Lenders will still be required to take “reasonable steps” to check whether a borrower can afford to pay a loan, but not at the same level as currently required.

The banking sector has welcomed the proposed changes, claiming the red-tape-cutting reforms will give more people access to credit and help boost economic recovery from the pandemic.

“The government, industry and regulators have shown flexibility in the response to the pandemic, and this decision will support the economy and customers at a crucial time,” Shayne Elliott, ANZ chief executive, told News.com.au.

Anna Bligh, chief executive of the Australian Banking Association (ABA), said the proposed changes removed overlap between the banking sectors.

“It is important to ensure that these changes strike the right balance between maintaining strong consumer protections while providing credit into the economy at a critical time,” she said.
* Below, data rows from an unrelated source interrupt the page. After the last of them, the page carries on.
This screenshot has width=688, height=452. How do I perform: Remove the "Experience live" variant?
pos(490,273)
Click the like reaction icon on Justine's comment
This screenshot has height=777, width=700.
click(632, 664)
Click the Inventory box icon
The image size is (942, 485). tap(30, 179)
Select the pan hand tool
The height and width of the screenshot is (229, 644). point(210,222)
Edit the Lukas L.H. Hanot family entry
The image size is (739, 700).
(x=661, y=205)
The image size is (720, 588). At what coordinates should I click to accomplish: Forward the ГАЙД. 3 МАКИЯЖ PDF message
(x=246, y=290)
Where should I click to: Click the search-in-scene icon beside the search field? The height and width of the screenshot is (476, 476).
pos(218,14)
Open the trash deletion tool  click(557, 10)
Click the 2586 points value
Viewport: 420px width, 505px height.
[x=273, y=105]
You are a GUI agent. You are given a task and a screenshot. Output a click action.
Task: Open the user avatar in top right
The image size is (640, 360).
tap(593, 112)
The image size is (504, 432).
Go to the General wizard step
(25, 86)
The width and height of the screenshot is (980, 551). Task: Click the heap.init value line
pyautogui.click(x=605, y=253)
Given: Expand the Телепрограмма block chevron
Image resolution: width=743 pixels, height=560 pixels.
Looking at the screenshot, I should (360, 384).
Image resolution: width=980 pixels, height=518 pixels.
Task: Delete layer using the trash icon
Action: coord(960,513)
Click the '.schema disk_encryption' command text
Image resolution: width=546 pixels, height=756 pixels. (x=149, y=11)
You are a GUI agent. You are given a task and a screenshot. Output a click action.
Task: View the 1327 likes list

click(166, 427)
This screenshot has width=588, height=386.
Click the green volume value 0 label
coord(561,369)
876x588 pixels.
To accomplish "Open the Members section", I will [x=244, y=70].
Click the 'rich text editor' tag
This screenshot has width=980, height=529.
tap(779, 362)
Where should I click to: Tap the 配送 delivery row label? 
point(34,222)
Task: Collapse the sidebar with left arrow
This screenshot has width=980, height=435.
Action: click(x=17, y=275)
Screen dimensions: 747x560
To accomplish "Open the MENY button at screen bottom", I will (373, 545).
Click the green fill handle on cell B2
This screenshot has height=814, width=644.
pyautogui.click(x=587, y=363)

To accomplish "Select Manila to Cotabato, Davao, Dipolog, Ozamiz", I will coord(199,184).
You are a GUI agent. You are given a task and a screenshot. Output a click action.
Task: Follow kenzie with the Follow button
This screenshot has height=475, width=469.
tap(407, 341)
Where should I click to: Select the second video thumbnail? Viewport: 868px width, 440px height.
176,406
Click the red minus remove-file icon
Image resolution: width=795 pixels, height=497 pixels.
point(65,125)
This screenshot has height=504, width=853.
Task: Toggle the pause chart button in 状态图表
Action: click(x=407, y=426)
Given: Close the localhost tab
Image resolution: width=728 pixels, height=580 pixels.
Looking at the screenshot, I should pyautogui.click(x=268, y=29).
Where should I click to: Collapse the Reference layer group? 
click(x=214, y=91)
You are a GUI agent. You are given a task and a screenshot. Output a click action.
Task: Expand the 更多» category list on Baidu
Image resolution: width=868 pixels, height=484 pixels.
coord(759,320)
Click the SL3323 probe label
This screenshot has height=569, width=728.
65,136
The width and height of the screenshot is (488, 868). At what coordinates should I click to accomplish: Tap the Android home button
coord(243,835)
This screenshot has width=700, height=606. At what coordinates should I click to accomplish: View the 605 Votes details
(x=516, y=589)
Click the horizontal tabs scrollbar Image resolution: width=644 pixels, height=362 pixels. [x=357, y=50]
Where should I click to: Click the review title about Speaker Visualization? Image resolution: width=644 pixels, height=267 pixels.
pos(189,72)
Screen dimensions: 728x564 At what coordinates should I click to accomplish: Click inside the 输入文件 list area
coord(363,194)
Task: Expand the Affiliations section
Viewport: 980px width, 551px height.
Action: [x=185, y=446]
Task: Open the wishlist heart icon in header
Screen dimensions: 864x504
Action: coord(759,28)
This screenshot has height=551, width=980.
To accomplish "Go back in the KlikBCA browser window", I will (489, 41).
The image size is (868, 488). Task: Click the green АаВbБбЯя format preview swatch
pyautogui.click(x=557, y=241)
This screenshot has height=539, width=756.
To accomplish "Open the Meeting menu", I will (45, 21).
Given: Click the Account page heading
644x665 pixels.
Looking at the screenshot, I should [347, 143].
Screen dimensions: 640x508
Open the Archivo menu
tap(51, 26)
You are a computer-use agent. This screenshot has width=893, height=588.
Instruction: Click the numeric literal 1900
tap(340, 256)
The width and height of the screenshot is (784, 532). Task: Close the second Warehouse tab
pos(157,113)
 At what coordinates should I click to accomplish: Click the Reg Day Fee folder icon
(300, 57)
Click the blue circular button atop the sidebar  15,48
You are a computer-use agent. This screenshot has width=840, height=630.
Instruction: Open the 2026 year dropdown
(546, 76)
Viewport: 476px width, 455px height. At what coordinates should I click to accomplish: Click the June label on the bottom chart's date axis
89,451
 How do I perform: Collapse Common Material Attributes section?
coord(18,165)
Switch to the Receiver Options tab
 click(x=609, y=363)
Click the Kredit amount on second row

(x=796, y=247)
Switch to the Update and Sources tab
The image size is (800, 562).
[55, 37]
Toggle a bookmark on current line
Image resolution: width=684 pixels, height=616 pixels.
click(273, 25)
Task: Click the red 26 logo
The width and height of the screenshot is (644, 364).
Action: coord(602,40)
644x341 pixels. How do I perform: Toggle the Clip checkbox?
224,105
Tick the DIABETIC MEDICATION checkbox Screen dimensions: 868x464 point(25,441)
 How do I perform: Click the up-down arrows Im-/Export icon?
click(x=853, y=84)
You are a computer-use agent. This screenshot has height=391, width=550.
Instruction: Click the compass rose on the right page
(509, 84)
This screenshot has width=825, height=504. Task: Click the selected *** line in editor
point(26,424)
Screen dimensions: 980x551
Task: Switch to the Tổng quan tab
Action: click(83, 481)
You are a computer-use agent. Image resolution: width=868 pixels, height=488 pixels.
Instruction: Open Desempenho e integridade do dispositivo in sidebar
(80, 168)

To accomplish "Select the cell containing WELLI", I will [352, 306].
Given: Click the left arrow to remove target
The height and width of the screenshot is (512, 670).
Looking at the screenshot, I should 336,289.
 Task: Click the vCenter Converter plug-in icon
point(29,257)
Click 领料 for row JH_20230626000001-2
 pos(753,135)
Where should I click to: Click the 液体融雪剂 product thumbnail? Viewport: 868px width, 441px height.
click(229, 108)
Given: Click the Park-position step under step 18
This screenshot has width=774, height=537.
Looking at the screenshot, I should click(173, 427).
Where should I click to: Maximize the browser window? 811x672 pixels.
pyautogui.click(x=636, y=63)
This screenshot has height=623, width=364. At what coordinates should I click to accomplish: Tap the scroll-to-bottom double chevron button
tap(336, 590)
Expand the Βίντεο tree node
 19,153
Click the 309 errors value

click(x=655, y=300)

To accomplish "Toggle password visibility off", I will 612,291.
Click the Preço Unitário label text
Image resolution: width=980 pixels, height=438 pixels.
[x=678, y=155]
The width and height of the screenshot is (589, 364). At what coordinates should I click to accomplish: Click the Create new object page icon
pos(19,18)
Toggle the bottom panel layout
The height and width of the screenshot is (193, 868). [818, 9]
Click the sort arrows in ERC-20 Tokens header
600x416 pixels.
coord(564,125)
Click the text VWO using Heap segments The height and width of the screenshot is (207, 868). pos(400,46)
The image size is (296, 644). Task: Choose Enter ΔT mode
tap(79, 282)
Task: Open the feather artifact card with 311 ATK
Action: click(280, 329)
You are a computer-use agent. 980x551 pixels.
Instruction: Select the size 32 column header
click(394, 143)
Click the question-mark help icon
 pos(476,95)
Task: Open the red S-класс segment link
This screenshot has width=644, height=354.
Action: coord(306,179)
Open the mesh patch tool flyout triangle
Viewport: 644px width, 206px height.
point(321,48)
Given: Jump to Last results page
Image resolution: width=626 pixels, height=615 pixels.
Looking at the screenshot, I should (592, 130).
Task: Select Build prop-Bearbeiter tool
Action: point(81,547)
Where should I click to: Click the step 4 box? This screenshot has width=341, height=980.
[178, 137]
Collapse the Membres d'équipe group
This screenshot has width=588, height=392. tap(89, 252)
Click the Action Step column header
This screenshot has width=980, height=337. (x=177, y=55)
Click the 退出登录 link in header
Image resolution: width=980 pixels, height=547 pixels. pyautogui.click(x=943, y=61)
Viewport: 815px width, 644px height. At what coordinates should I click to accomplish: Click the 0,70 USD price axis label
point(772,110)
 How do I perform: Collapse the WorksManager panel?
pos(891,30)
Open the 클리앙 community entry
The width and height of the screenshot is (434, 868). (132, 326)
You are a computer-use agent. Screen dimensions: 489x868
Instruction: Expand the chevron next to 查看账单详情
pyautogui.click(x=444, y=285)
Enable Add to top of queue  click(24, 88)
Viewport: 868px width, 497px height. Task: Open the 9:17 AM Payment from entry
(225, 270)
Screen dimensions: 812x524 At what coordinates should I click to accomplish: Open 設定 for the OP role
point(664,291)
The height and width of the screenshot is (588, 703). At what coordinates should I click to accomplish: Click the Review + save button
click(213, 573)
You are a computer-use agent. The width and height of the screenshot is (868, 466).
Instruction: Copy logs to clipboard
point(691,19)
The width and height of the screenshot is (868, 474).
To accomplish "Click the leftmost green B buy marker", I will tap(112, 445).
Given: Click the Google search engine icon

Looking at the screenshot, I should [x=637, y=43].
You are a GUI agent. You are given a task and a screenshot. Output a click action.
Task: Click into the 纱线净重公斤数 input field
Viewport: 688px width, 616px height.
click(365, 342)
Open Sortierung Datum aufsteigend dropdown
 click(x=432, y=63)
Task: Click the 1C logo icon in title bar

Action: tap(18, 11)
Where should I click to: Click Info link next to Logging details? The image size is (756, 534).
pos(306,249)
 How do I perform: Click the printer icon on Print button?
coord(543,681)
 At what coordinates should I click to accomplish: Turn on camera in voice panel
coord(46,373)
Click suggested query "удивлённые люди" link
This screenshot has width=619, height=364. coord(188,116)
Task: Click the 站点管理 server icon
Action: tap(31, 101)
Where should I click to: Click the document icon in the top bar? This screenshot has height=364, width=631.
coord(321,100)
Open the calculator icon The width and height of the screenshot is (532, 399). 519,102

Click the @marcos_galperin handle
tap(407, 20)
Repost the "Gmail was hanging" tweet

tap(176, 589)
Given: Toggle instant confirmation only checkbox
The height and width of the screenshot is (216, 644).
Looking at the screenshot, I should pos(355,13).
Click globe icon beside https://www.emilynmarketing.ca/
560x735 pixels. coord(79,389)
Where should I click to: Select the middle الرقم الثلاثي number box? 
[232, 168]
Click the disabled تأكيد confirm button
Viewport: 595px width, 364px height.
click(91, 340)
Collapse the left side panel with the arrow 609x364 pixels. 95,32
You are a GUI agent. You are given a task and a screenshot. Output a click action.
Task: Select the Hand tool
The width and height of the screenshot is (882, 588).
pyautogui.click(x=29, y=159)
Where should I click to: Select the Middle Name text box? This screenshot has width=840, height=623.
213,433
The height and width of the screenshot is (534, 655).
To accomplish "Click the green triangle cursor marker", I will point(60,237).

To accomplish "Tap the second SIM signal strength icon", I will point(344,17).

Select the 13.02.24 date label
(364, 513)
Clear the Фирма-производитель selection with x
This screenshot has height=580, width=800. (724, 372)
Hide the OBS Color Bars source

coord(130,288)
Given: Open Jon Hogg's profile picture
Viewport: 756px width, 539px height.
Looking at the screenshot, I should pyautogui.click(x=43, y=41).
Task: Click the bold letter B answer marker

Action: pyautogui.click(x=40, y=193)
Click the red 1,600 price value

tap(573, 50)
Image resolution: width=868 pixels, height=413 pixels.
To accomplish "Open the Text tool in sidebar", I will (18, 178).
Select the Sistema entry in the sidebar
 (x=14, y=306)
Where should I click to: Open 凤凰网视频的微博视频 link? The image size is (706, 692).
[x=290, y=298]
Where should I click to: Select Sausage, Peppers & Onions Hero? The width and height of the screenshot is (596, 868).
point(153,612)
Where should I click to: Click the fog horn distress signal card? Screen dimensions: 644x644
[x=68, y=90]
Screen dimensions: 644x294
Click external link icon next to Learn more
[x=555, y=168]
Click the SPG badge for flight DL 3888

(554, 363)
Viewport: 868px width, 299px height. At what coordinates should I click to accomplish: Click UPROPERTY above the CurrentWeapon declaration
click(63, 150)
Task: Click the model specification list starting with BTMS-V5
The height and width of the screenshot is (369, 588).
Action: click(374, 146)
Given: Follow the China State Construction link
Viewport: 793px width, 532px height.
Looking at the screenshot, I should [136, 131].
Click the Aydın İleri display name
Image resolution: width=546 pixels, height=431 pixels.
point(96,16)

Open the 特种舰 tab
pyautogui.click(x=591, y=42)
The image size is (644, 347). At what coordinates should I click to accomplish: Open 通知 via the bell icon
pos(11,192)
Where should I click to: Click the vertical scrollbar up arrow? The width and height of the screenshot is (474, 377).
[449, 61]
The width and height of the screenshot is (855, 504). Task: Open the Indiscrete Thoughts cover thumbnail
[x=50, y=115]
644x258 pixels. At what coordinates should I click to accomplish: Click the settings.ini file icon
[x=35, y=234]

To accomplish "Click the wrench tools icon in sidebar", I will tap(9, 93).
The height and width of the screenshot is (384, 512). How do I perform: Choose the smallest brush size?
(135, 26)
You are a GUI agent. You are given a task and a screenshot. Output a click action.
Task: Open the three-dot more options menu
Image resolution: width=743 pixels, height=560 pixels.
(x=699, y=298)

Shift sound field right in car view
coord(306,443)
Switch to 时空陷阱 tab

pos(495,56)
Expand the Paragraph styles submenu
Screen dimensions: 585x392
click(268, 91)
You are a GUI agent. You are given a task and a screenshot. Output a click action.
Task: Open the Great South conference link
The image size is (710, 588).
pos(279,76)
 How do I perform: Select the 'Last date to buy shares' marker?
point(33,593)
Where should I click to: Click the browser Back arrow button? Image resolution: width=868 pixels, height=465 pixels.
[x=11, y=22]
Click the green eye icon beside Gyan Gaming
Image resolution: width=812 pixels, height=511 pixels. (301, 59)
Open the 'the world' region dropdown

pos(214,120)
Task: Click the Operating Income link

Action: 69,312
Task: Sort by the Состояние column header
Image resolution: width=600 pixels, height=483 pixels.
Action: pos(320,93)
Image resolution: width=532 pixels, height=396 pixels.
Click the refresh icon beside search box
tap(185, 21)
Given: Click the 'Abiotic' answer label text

However, Karen Cox, chief executive of the Financial Rights Legal Centre, said the current responsible lending obligations were necessary to keep the industry in check.

“Providing people with unaffordable credit will do nothing to hasten the economic recovery from COVID-19,” she told the Canberra Times. “It will only lead to vulnerable people suffering greater harm and distress in the long run. As Australia seeks a way out of the current economic crisis, now is when we should be doubling down on the lessons learned in the GFC and lend responsibly.”

Sen. Pauline Hanson, One Nation’s party leader, said ditching the laws would leave many Australians vulnerable to predatory banks.

“The government is giving the big banks almost carte blanche and is allowing them to self-regulate using the banks’ own weak, self-serving code of conduct that doesn’t provide strong consumer protection or responsible lending provisions,” she told the Sydney Morning Herald.